— ASSIGNMENT —
Write out exactly the lines from the one containing "1363x731 pixels." through the last line of the records below, including both.

**** RECORDS FOR THIS TASK

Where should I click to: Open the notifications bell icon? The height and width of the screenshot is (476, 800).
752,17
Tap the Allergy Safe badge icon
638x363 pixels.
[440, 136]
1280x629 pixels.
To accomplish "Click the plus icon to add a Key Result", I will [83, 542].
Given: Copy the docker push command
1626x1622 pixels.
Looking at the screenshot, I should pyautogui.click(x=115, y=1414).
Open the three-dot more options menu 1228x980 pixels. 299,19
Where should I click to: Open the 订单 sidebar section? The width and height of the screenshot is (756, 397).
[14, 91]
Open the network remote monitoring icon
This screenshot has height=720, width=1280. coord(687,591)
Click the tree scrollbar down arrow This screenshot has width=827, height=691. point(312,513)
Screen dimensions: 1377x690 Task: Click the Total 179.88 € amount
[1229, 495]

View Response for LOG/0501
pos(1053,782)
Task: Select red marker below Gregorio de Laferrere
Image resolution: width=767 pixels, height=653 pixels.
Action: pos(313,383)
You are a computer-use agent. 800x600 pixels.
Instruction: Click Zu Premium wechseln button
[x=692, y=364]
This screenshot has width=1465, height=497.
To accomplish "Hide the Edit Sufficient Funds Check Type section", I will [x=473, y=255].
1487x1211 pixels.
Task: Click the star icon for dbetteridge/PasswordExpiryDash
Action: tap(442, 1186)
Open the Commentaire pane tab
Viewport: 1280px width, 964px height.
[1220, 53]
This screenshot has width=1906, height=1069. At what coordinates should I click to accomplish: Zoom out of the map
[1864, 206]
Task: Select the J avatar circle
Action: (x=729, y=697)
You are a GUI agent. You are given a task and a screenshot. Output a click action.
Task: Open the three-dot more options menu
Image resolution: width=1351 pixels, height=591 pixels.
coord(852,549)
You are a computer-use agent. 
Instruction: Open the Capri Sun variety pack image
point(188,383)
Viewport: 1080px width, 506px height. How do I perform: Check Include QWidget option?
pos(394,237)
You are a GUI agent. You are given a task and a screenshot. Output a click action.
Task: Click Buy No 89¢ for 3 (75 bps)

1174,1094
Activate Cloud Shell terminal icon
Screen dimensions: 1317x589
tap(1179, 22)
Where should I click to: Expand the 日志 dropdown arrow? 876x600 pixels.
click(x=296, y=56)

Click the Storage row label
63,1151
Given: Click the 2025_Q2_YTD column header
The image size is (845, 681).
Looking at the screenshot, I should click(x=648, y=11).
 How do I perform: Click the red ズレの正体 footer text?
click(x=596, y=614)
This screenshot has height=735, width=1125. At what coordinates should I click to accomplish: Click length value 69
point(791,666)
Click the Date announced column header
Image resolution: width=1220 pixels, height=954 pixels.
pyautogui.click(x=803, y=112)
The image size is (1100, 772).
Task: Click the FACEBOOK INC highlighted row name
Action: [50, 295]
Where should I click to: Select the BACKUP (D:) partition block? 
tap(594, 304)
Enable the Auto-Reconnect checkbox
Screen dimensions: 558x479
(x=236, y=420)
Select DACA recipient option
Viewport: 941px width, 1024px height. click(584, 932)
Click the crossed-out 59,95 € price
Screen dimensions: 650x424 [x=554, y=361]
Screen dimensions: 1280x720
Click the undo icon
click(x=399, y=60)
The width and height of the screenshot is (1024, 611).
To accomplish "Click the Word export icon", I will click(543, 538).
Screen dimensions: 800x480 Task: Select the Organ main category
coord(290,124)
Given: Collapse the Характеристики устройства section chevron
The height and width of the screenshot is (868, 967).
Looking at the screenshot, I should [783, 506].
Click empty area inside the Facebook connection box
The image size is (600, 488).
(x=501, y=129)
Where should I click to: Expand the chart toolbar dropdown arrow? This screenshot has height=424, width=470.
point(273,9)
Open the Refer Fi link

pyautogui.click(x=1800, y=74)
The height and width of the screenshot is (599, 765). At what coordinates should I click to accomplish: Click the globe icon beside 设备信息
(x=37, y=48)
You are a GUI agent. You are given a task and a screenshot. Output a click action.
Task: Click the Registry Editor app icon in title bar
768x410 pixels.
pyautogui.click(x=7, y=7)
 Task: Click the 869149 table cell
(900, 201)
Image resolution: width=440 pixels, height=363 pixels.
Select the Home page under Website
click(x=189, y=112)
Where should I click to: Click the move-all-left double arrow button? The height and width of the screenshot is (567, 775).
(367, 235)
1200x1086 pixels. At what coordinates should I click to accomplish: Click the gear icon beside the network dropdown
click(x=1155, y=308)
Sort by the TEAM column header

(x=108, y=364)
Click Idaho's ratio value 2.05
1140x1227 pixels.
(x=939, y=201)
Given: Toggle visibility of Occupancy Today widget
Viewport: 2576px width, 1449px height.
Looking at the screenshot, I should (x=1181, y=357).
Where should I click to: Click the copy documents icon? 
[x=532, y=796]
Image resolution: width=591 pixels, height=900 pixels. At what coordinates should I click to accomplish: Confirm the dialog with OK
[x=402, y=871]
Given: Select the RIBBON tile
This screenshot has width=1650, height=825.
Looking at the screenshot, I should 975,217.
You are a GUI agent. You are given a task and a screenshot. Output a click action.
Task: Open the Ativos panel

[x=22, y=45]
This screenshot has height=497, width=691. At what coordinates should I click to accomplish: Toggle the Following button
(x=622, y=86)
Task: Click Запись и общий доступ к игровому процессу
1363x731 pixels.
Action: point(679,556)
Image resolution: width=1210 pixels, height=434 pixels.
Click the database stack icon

********

— RESPONSE AREA —
1363x731 pixels.
Action: point(679,556)
Image resolution: width=1210 pixels, height=434 pixels.
Click the database stack icon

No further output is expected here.